Répondre à la croissance des maladies chroniques liées à l’avancée en âge avec moins de professionnels de santé est une gageure pour les années à venir.

Les ressources humaines sont au cœur de la réflexion. Les missions de chacun sont amenées à évoluer.

Actuellement, proposée par un médecin, la prescription de kinésithérapie, déclenche l'application du plan thérapeutique. Nous partageons ainsi la responsabilité avec le prescripteur. Nous proposons et réalisons le traitement sans être pour autant responsables des prescriptions qui nous sont adressées. Une évolution législative récente précise qu’en cas d’urgence, nous sommes habilités à accomplir les premiers actes de soins nécessaires, le patient étant alors remboursé.

Le diagnostic médical est bien sûr nécessaire ; le diagnostic kinésithérapique, celui des conséquences de la maladie, ne l’est pas moins. Arrêtons de les opposer et considérons que les acteurs respectifs partagent la responsabilité d’actions thérapeutiques conjointes. Le soin s’est progressivement déplacé du médecin vers le prescripteur. Ce n’est pas le diagnostic qui gêne le kinésithérapeute, mais bien le sésame que représente la prescription, véritable autorisation d’intervenir.

Partenaires, mais pas du même côté de la frontière. On mesure pourquoi le kinésithérapeute, indépendant dans la décision et la réalisation de ses actes, ne demande qu’à la traverser : l’acte de soin ne devrait-il pas, pour certains cas aigus ainsi que lors de la prise en charge des patients atteints de pathologies chroniques, être prescrit par celui qui le réalise ? Puisqu’il se déplace progressivement du médecin prescripteur au kinésithérapeute ! L’accès au DMP complet, pour asseoir le raisonnement du praticien, en est le corolaire.

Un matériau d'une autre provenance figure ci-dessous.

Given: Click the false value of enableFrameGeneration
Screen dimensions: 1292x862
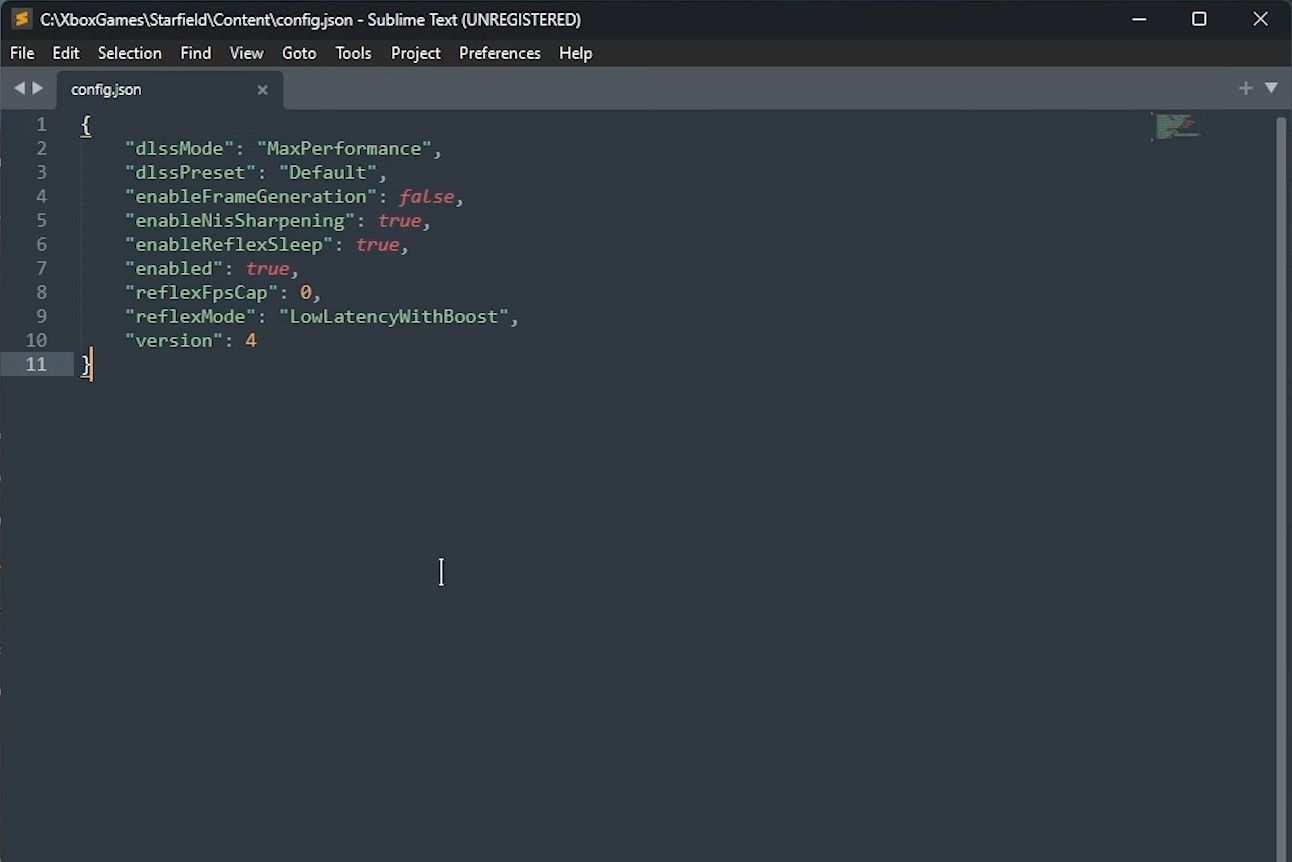Looking at the screenshot, I should click(426, 196).
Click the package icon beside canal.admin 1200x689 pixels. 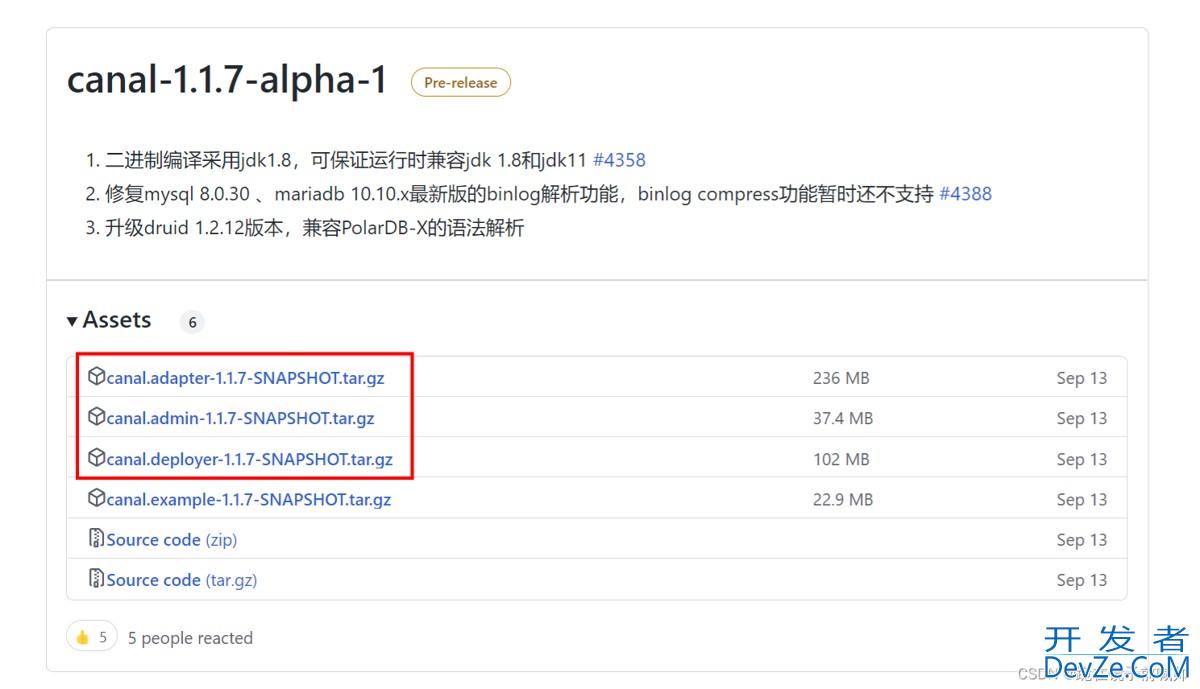pyautogui.click(x=97, y=417)
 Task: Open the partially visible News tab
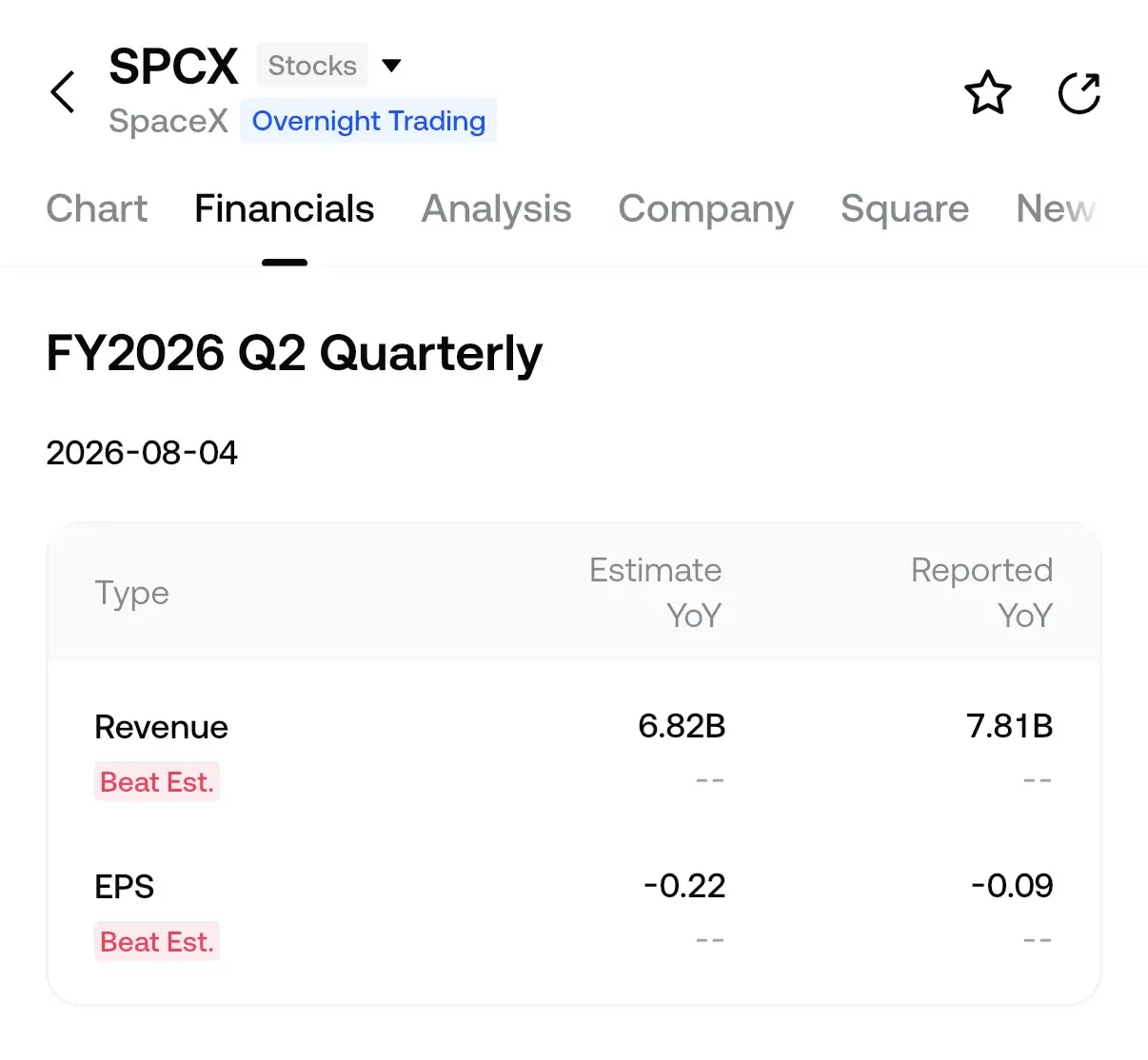[1056, 208]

Comprendre le présent c’est préparer l’avenir. Cet aphorisme illustre ce que la profession est en mesure de proposer : alors que le système de santé doit se réorganiser, des acteurs ne demandent qu’à étendre leurs responsabilités, appuyées sur des compétences qui se sont progressivement élargies.

[1] Séminaire du Haut Conseil pour l'Avenir de l'Assurance Maladie (HCAAM), 12 juin 2019.